Are you new to exercise and looking for a simple yet effective workout routine you can do at home? This beginner-friendly full-body workout requires no special equipment and can help you get started on your fitness journey. Remember to warm up before you begin and cool down after you’re done.
Warm-Up (5-10 minutes)
Begin with a light warm-up to get your blood flowing and prepare your body for exercise. You can choose between light jogging in place or doing jumping jacks. Aim to do this for 5 to 10 minutes, or until you feel adequately warmed up.
Circuit (Repeat 3 times)
Exercise 1: Wall Push-Ups (8-10 repetitions)
- Stand arm’s length away from a wall.
- Place your hands on the wall slightly wider than shoulder-width apart
- Lean in towards the wall, then push back to the starting position.
Exercise 2: Bodyweight Squats (10-12 repetitions)
- Stand with your feet shoulder-width apart.
- Lower your body down by bending your knees, as if you were sitting in a chair
- Keep your chest up and your knees tracking over your toes.
Exercise 3: Plank (Hold for 20-30 seconds)
- Position yourself as if you were about to do a push-up, but with your weight on your forearms.
- Keep your body in a straight line from head to heels. Engage your core muscles.
Exercise 4: Reverse Lunges (8-10 repetitions per leg)
- Stand with your feet hip-width apart.
- Take a step back with your right foot, lowering your body until both knees form 90-degree angles.
- Return to the starting position and repeat with the left leg.
Exercise 5: Jumping Jacks (30 seconds)
- Start from a standing position with your arms by your sides and your feet together.
- Jump and spread your legs while raising your arms above your head.
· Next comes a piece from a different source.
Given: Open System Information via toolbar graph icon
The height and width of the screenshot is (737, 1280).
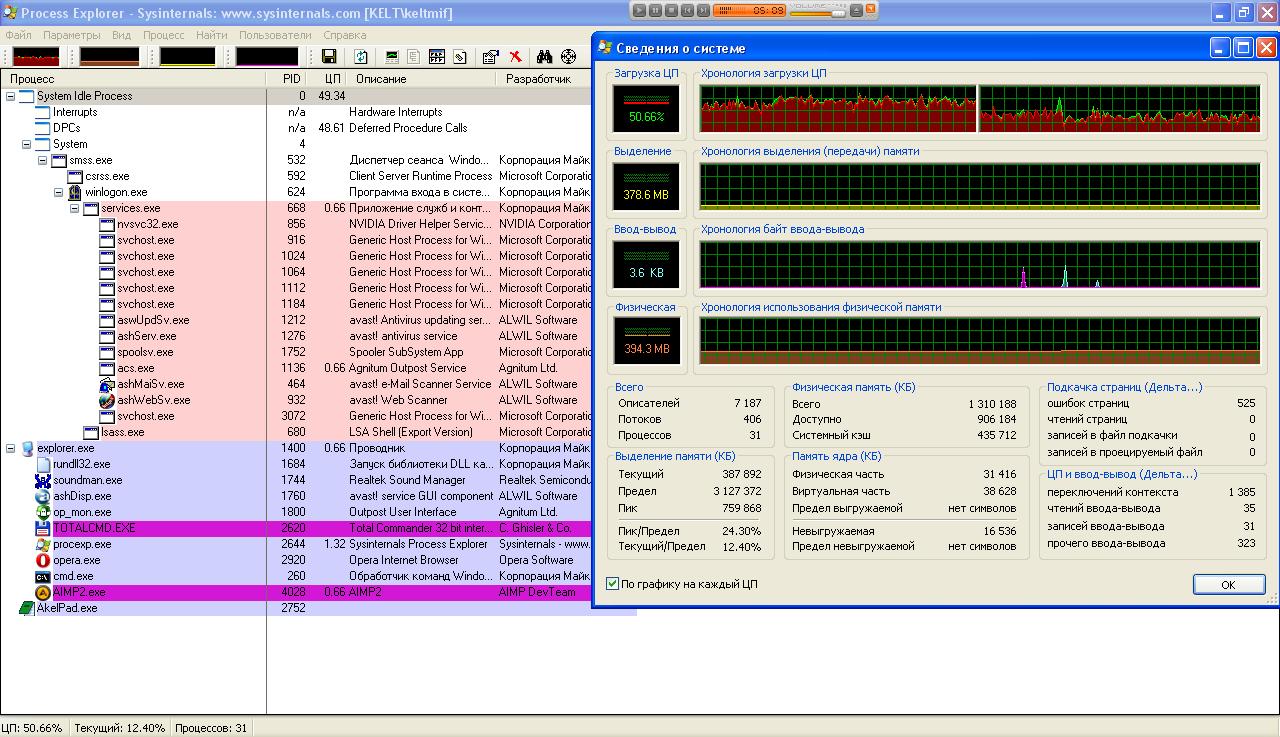Looking at the screenshot, I should [x=390, y=57].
- Jump again to return to the starting position.
Cool Down (5-10 minutes)
Don’t skip the cool-down after your workout—it’s more important than you might think. It helps your heart rate ease back to normal and prevents you from feeling lightheaded. Plus, those stretches? They’re like a thank-you card to your muscles for all their hard work, keeping you flexible and reducing the risk of injury. So, take a few minutes to cool down, your body will thank you!